EXTRACTED DATA ▸
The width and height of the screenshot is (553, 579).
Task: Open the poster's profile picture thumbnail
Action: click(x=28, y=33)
* * *
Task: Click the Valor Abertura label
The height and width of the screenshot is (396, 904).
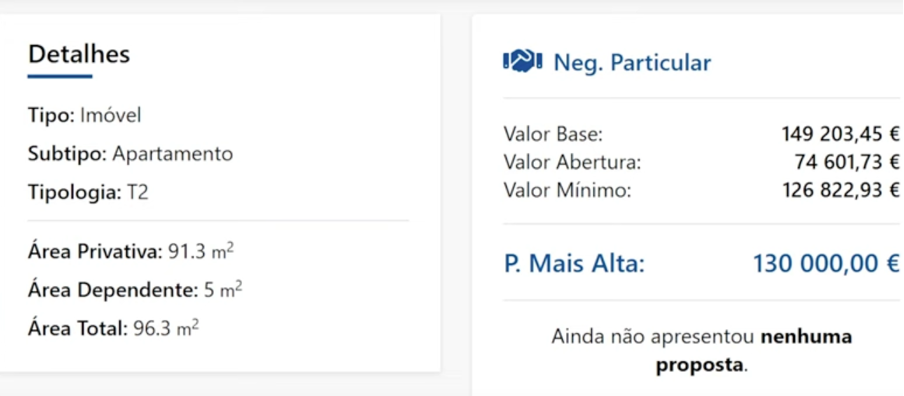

WHAT THE TASK REQUIRES ▸ Look above for the line containing "Task: Click the Valor Abertura label" and the line containing "The height and". Transcribe both, with the lines between them, exactly.

TASK ANSWER ▸
Task: Click the Valor Abertura label
The height and width of the screenshot is (396, 904).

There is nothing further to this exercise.